- Document section:

The definition of “sanitation.” An old court case that involves an underwear manufacturer. Whether people had a fair chance to express their opinions about wearing masks on planes.
These disparate factors are in the spotlight as the Biden administration challenges a U.S. District Court ruling that overturned a federal mask mandate on public transportation. The outcome could determine the limits of federal public health officials’ power not only during the COVID-19 crisis but also when the next pandemic hits.
Sound complicated? It is.
About the only thing that’s clear so far is that the Centers for Disease Control and Prevention’s mask requirement for people traveling on planes, trains, and buses is not likely to make a comeback anytime soon. The Department of Justice’s appeal of the Florida judge’s decision to the 11th U.S. Circuit Court of Appeals could take weeks or months.
What might that appeal contain, and why is it important? The government has not yet filed its detailed arguments, so KHN spoke with several health law experts about what to expect.
For starters, some legal pundits noted that the Justice Department didn’t immediately seek an injunction to block the judge’s decision. Could this be a strategic decision? Maybe.
Proponents of this theory point to a 1950 Supreme Court case that involved Munsingwear, a manufacturing company alleged to have overcharged consumers for its underwear during World War II when governmental price control rules were in effect. But price controls ended while the case was being appealed, and the justices said that in such cases lower-court rulings should be “vacated” — meaning the initial decision is wiped out and left with no legal force.

- Data for analysis:
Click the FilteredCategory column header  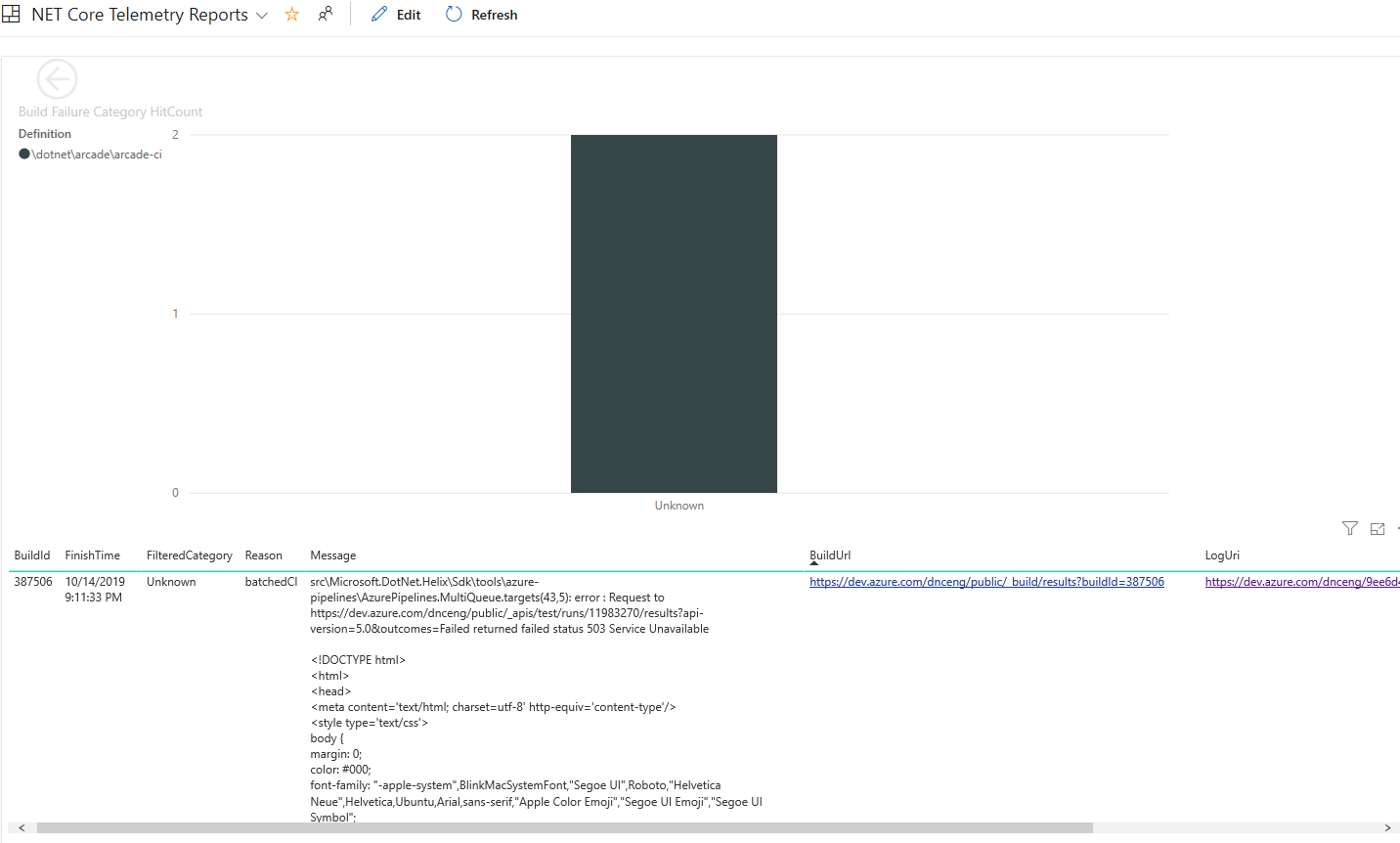point(189,555)
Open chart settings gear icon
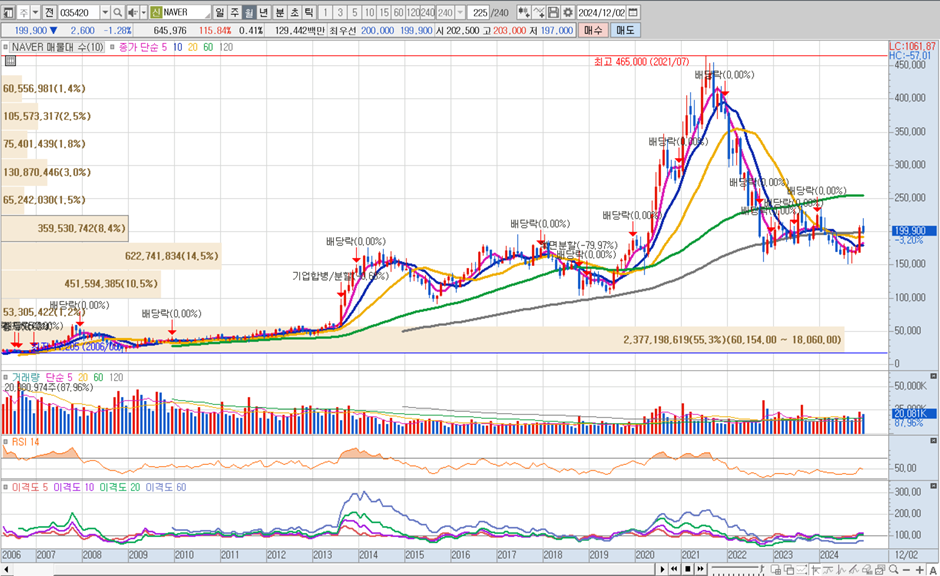 click(x=568, y=12)
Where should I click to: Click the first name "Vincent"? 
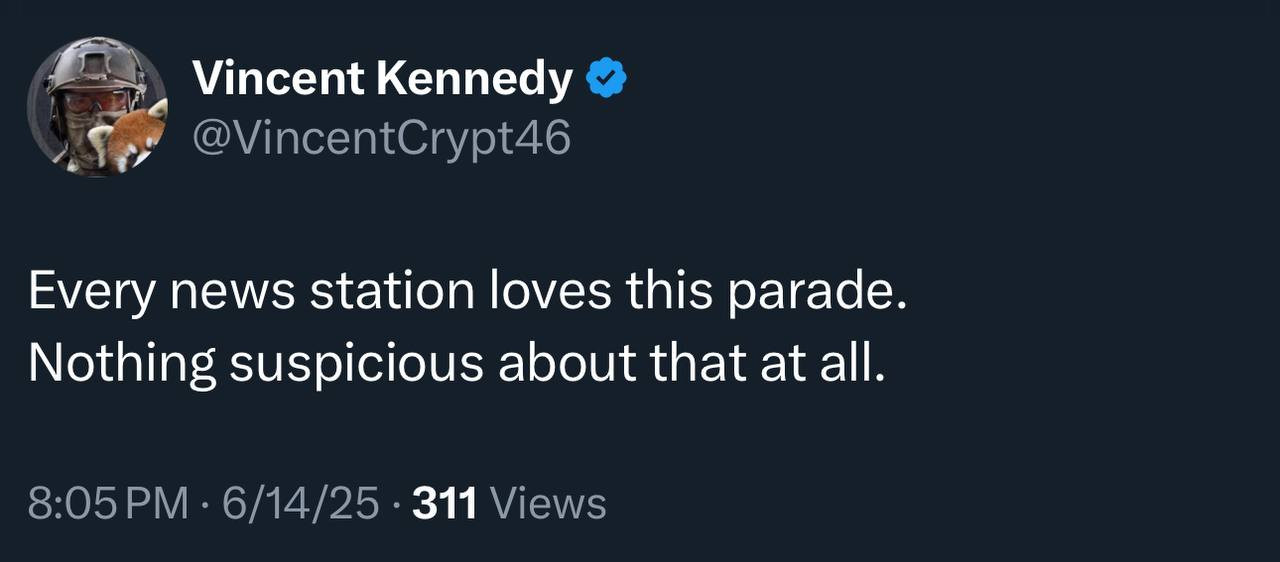point(277,78)
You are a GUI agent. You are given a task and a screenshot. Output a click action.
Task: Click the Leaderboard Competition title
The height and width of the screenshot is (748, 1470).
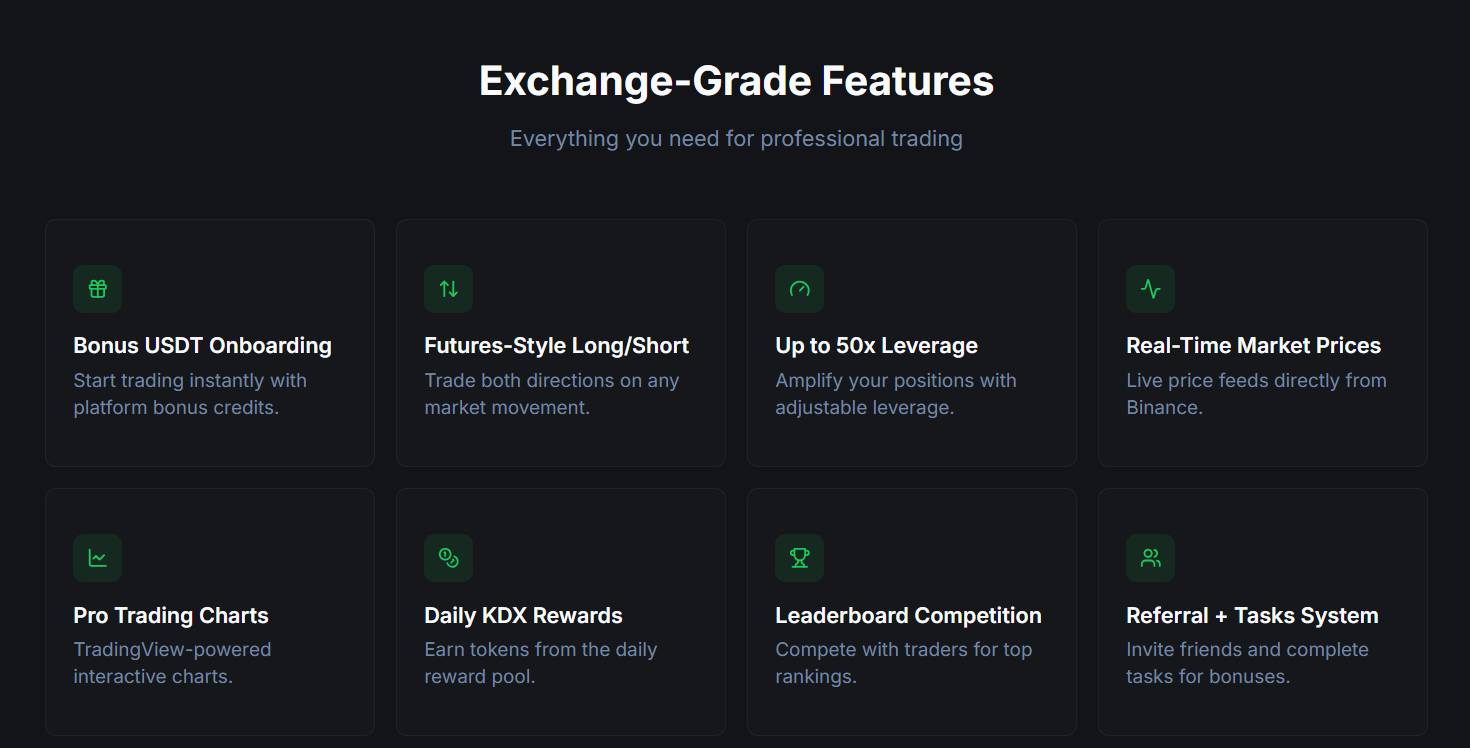pos(908,615)
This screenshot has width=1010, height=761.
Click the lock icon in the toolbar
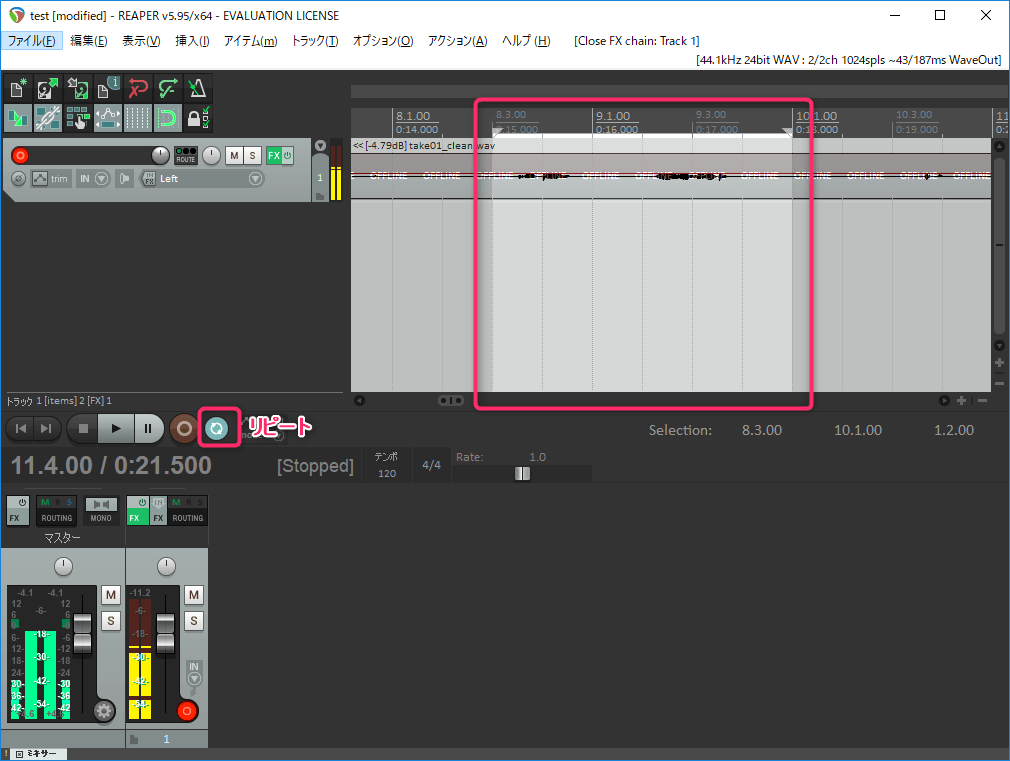[x=198, y=118]

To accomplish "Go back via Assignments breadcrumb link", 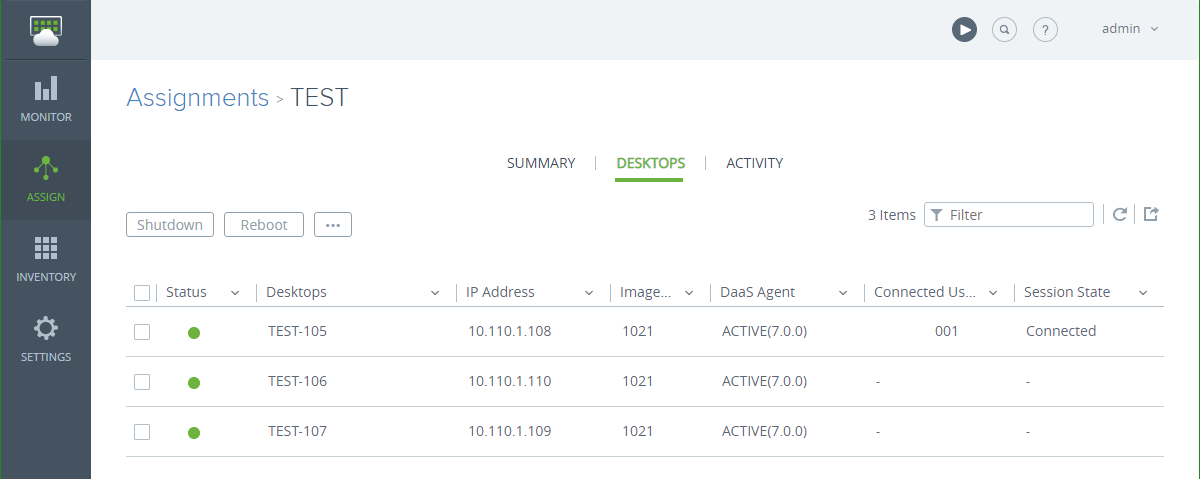I will click(197, 98).
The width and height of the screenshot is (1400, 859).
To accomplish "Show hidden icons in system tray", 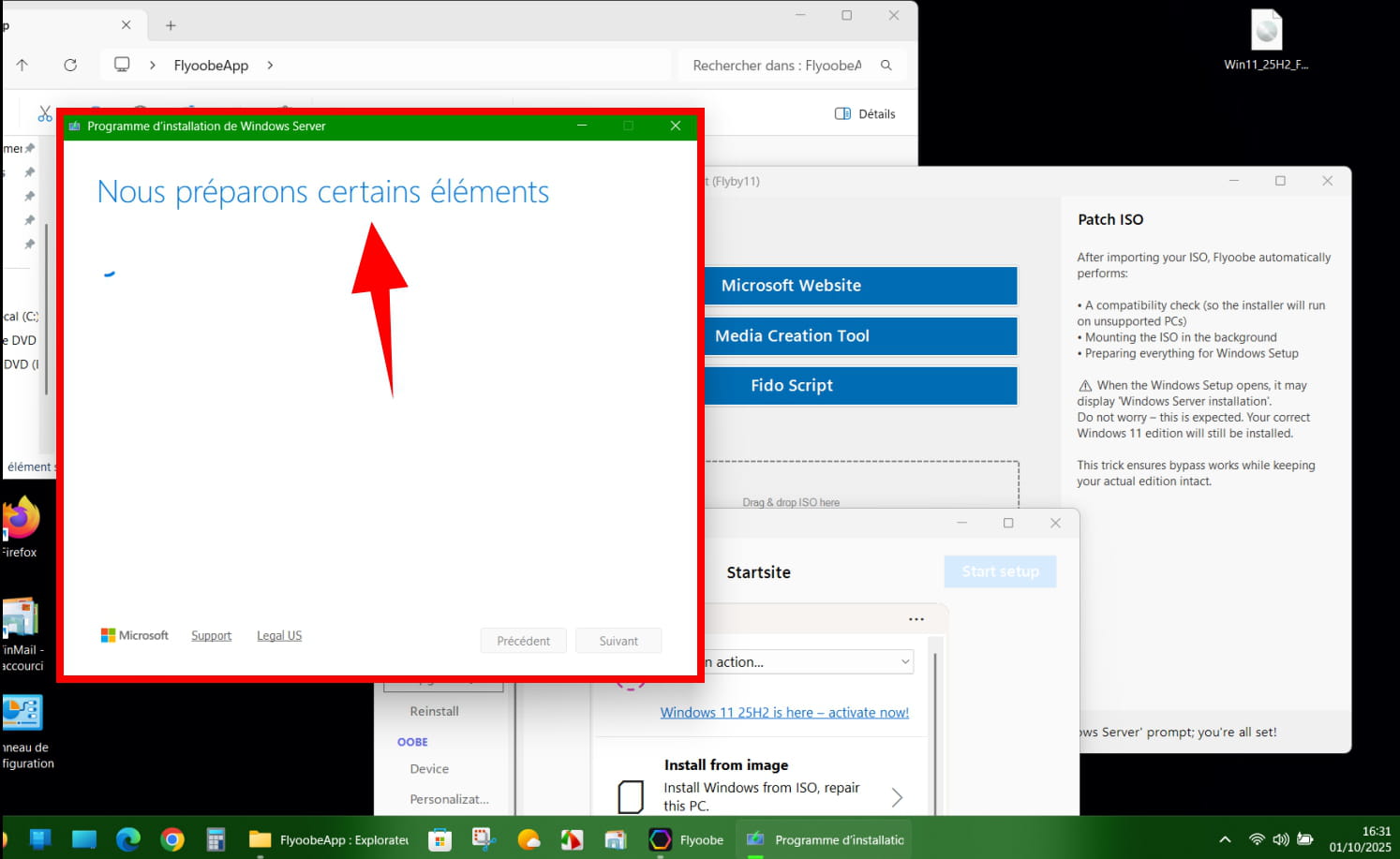I will (x=1225, y=839).
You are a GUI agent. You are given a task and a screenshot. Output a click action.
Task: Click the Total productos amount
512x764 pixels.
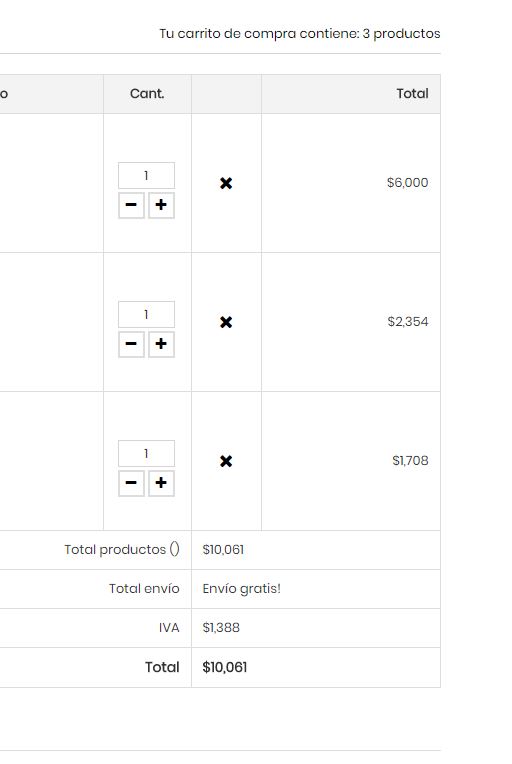click(223, 550)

- Exercise requirements:
**A)** Translate this sentence from the article on the federal mask mandate appeal into Spanish: "The government has not yet filed its detailed arguments, so KHN spoke with several health law experts about what to expect."
**B)** Give a continuation of the article on the federal mask mandate appeal, starting right after its final sentence.
The records are not needed for anything that follows.

- Solved problems:
**A)** El gobierno aún no ha presentado sus argumentos detallados, por lo que KHN habló con varios expertos en derecho sanitario sobre lo que cabe esperar.

**B)**
Maybe the White House plans to file an appeal but is hoping the case will be moot by the time it comes before the court, because the mask mandate was set to expire May 3 anyway, said Ilya Somin, a professor of law at George Mason University in Arlington, Virginia, and a critic of the mask rule. “The base of the Democratic Party likes the mask mandates, so they want to signal that they tried to fight for it.”
Other experts said they don’t think the government is slow-walking its appeal in hopes it will no longer be significant.
The Biden administration “does not want to see any court decisions like this sitting there unchallenged or even vacated,” said James Hodge, a law professor at Arizona State University. Even a vacated ruling could lead to “more judges issuing similar decisions because the reasoning was never shot down,” he said.
This creates high stakes for the government.
The appeal could set the parameters for the CDC’s authority in the next outbreak, and public health experts fear the lower court’s decision effectively closes “off future actions for a disease like this one,” said Erin Fuse Brown, a professor and the director of the Center for Law, Health & Society at Georgia State University.
Mask mandate opponents, however, say the federal government exceeded its authority in requiring collective action at the expense of personal freedom during the pandemic.
Where the appeals court will come down is not clear.